The problem is that other people decided to add letter prefixes after Jefferies devised his system. Then TNG comes along and their are no rules expect that the numbers are assigned chronologically. But I don't have to remind any one about that.![]()
That's just it, there was no system, by Jefferies or anyone else! He was just putting together a mishmash of elements that looked good on camera and had enough of a ring of familiarity for the audience to connect with the idea that the Enterprise was an Earth ship without running afoul of the real system he was pinching from, aviation tail numbers. Everything else is after-the-fact rationalizations, including Jefferies' own "first ship of the seventeenth class" explanation for 1701 (which was really more of a "if anyone asks, how 'bout this?" kind of explanation, and since nobody asked, it's largely irrelevant).

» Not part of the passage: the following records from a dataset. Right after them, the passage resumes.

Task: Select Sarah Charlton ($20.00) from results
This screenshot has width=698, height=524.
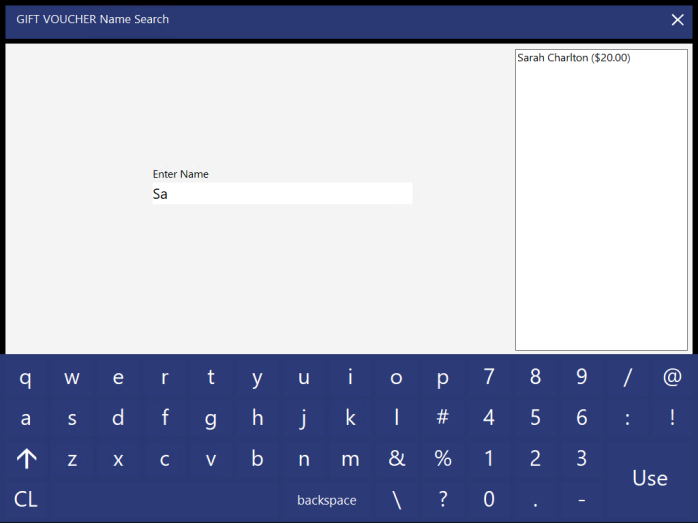Action: (573, 58)
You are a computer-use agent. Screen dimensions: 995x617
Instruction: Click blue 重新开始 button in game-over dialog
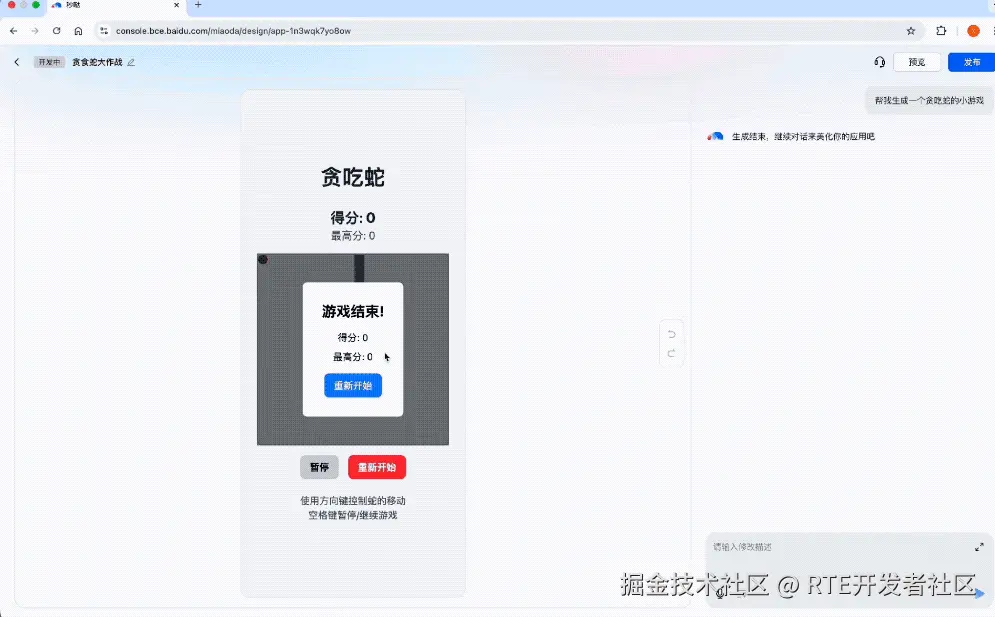click(x=353, y=385)
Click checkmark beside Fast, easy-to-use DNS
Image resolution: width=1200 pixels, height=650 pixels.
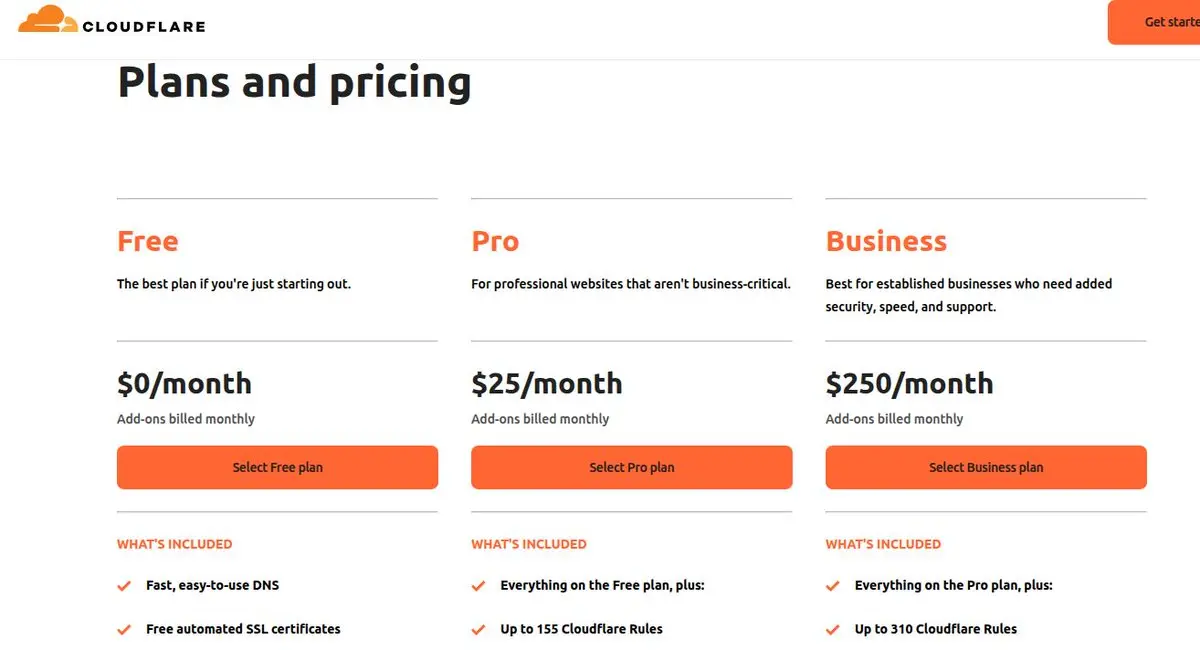(x=124, y=586)
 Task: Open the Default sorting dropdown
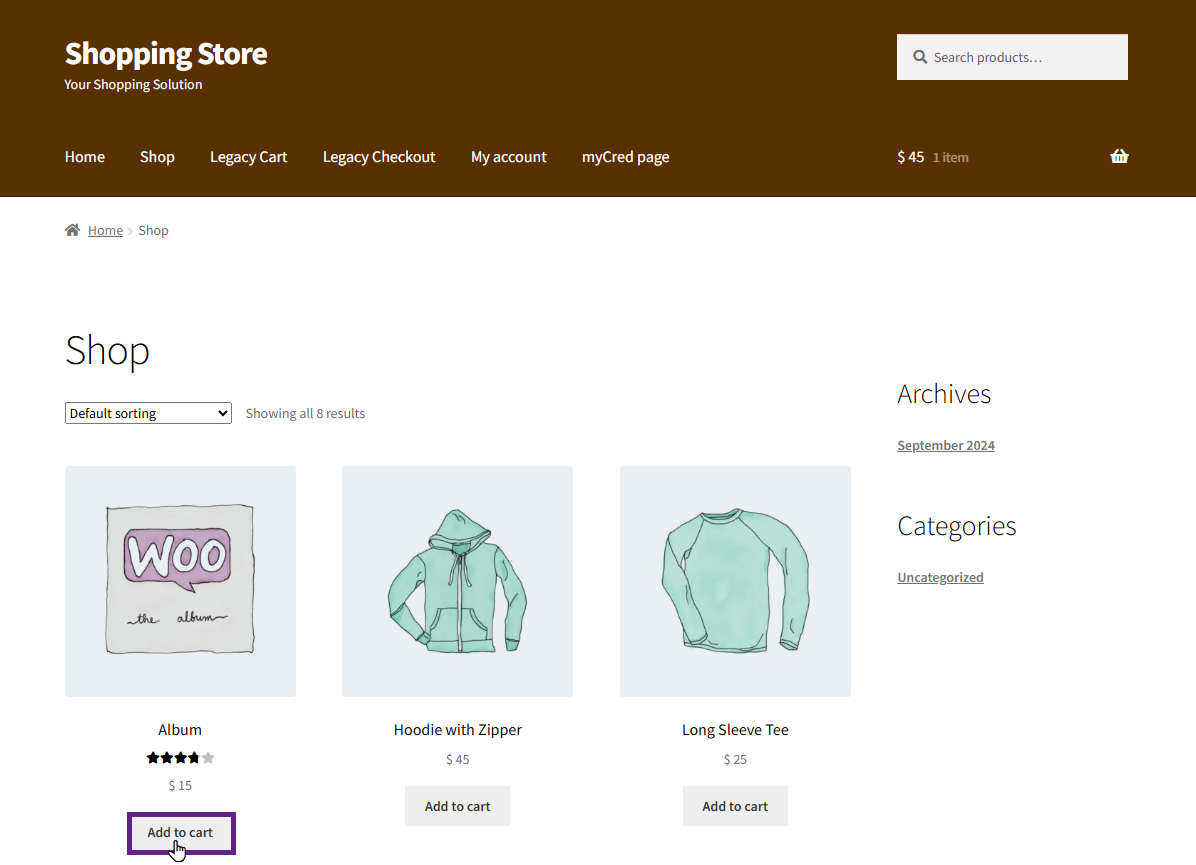[x=148, y=413]
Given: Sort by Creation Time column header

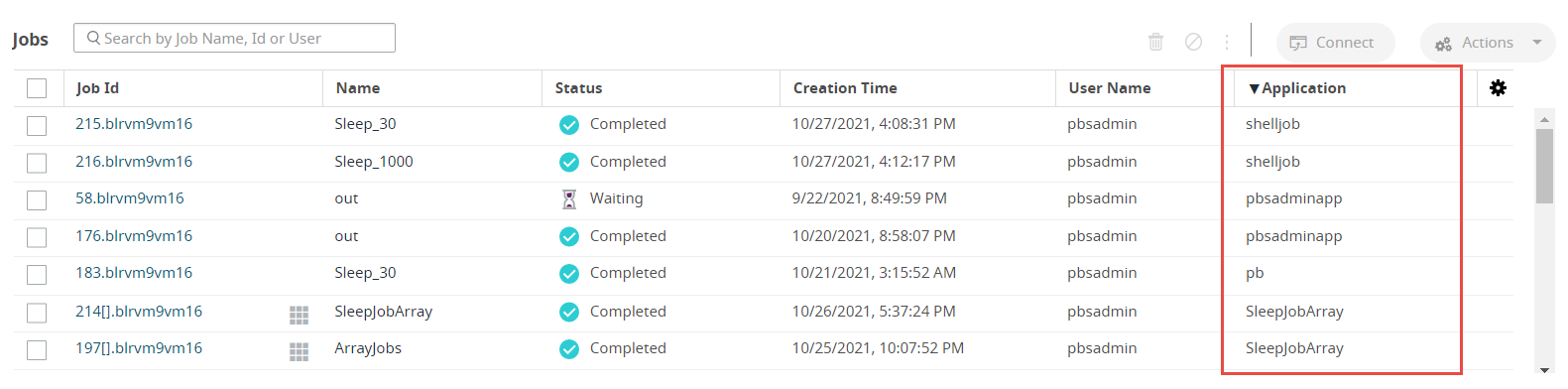Looking at the screenshot, I should 845,88.
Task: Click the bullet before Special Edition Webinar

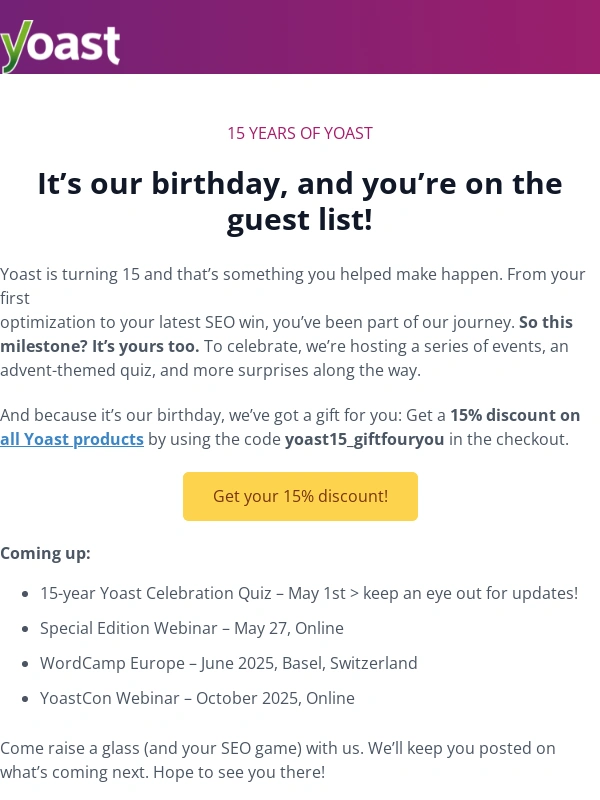Action: tap(24, 629)
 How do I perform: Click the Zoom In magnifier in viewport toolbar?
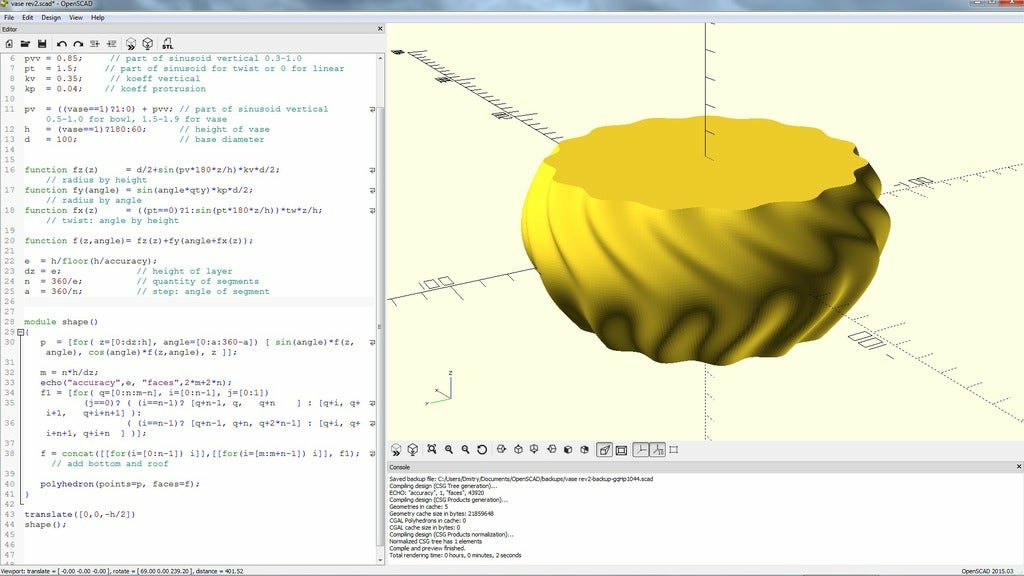point(449,450)
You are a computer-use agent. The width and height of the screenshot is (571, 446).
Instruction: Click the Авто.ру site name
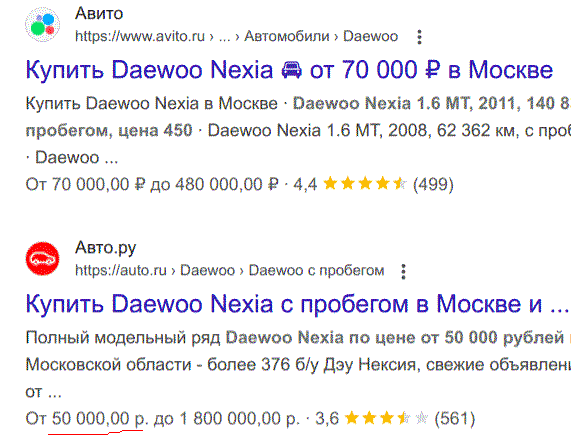[x=105, y=248]

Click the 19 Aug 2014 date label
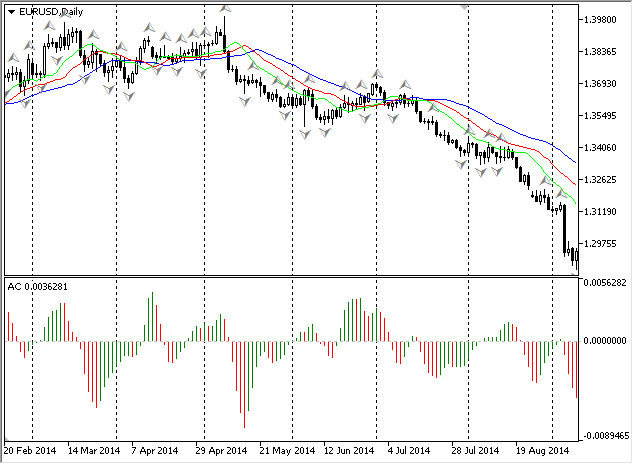click(542, 451)
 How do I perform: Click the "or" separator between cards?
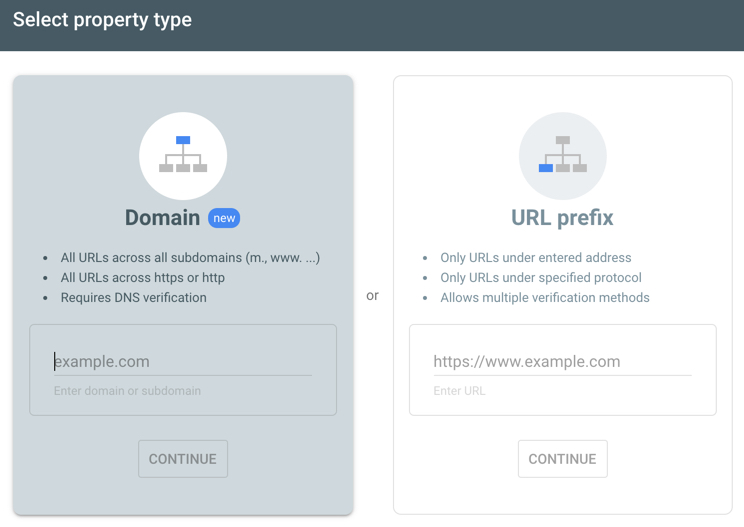pyautogui.click(x=372, y=296)
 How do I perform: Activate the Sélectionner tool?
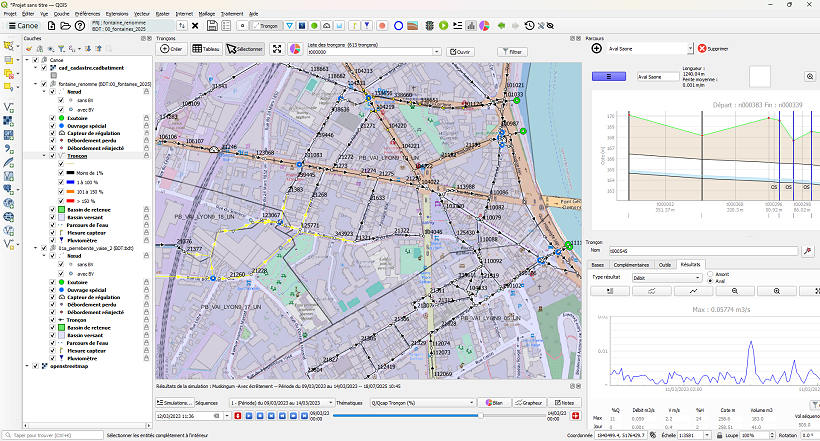click(245, 49)
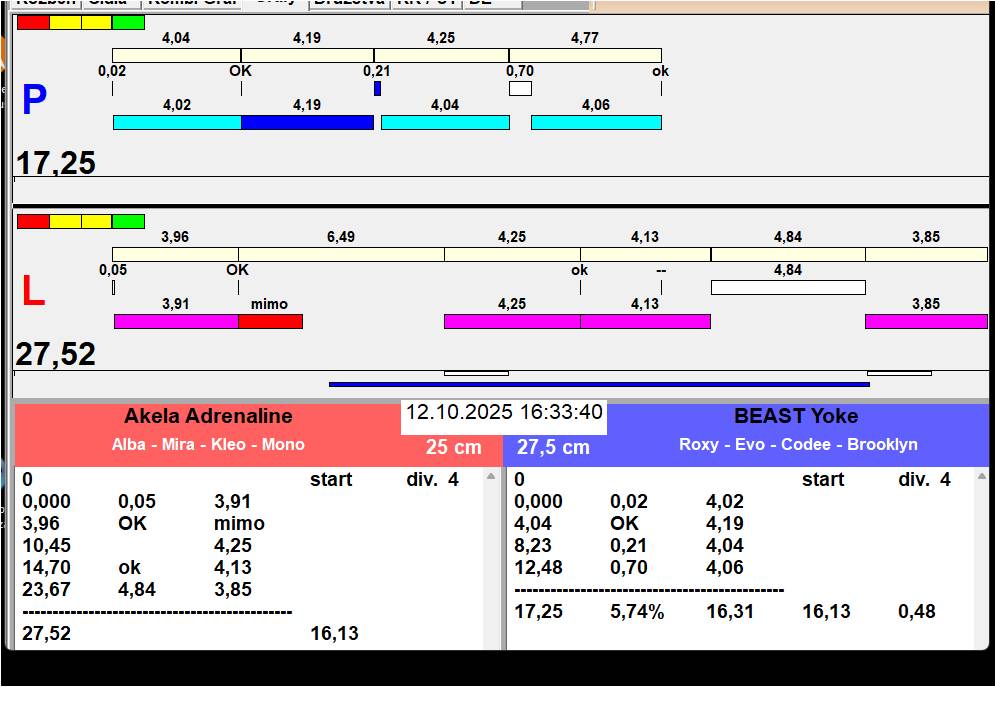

Gene signed off on a lot of screwy things back then, for the sake of a check and keeping Star Trek's visibility above water.
True, but the CH, CA, CC, etc designations don't have to be part of the registrar. Those are tactical (or strategic) designations which the Federation brass uses, to be sure, but that's a different kettle of fish.
Gene signed off on a lot of screwy things back then, for the sake of a check and keeping Star Trek's visibility above water.
True, but my point is 'barring any other official explanation', that is the official explanation, as it currently stands.
Well, how official is it when, a) Roddenberry officially decanonized the FJ stuff (which includes the "Naval Construction Contract" stuff), and b) the Trek art department hasn't shown any adherence to that notion anyway, and came up with a bunch of registry numbers that Roddenberry also signed off on?